Un collectif d’habitants actifs et solidaires s’est créé lors de l’installation d’un premier CAO temporaire, au printemps, à l’issue d’une réunion publique en mairie l’hiver dernier, qui avait été houleuse : une conseillère régionale frontiste s’était opposée à l’accueil des migrants et avait été huée par une partie de l’assemblée.

Aujourd’hui, ce collectif « regroupe une centaine de bénévoles », rapporte André – à l’origine avec David de cette initiative (qui ne souhaitent pas donner leurs noms) –, encore épaté du succès rencontré par cette initiative qui intègre aussi des interprètes, dont cinq arabophones. « Parmi ces bénévoles, il y a beaucoup de retraités mais aussi quelques lycéens ou encore des actifs qui aident le samedi », dit David. Jacqueline, qui vient de Saint-Malo, salue « la modestie, la générosité et la discrétion » de ces bénévoles.

Pour autant, l’accueil des migrants ne plaît pas à tout le monde. « Je ne vois pas ce qu’ils font là, ce ne sont pas des Syriens, leur pays n’est pas en guerre », déclare une habitante, qui estime que leur présence lèse les Français.

Mais, globalement, la présence des exilés est plutôt bien acceptée par la population.
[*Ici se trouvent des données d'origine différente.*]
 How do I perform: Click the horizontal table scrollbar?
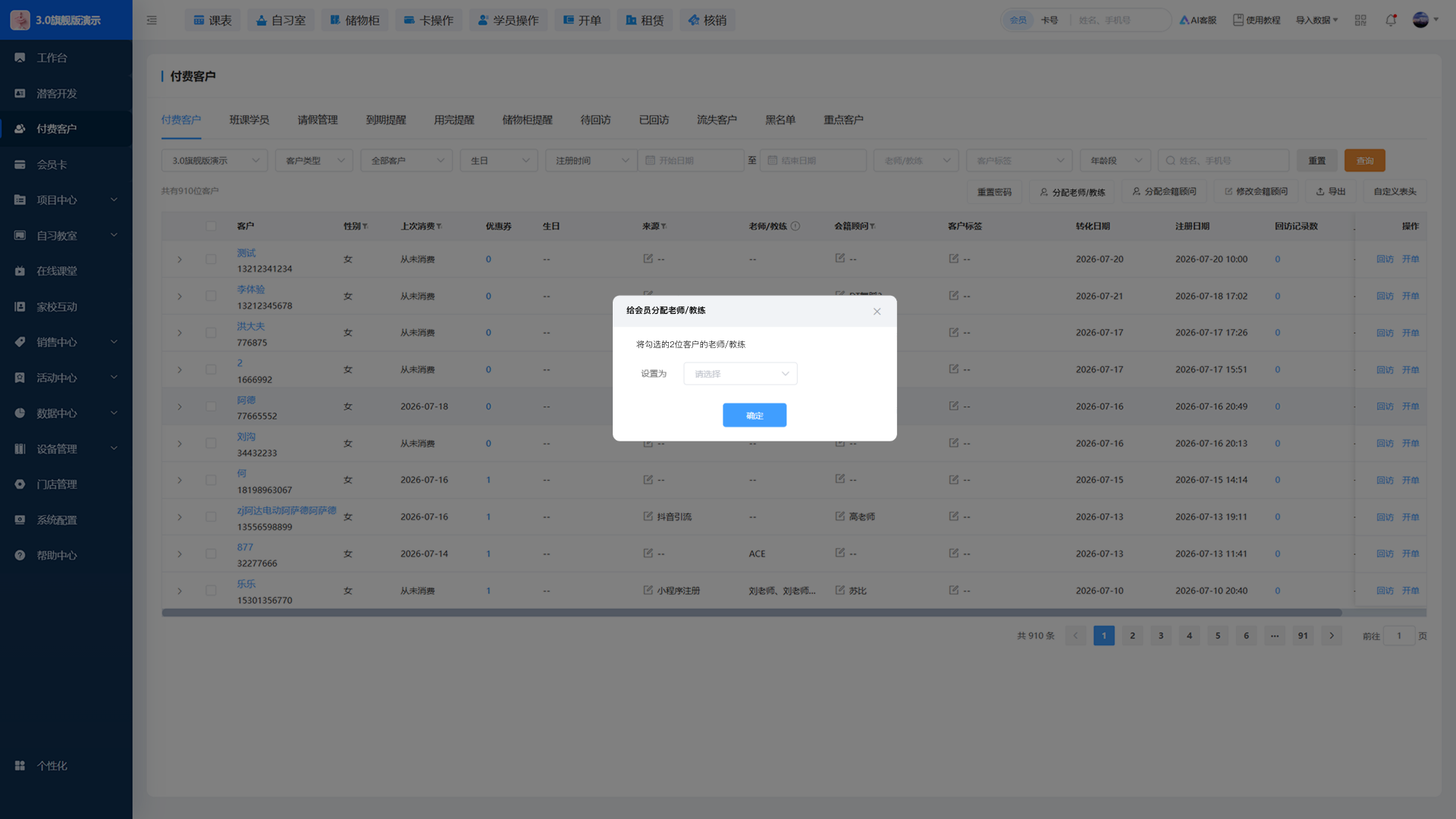752,613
La première expérience de CAO, au printemps, s’est bien passée. « L’accueil a été simple », « les commerçants ont participé à des actions : certains ont offert des cahiers ou encore des photocopies, raconte David, les élus et la population étaient majoritairement satisfaits ». « “Si tout se passe bien, pourquoi pas ?”, entend-on la plupart du temps », rapporte l’adjointe aux affaires sociales de la mairie UDC, Suzanne Mainguy, pour qui « il n’y a jamais eu de plaintes », car « la politique sociale de la ville est lisible ». La mairie (UDC) les avait anticipées en expliquant que « cela ne changerait rien à la politique sociale de proximité ».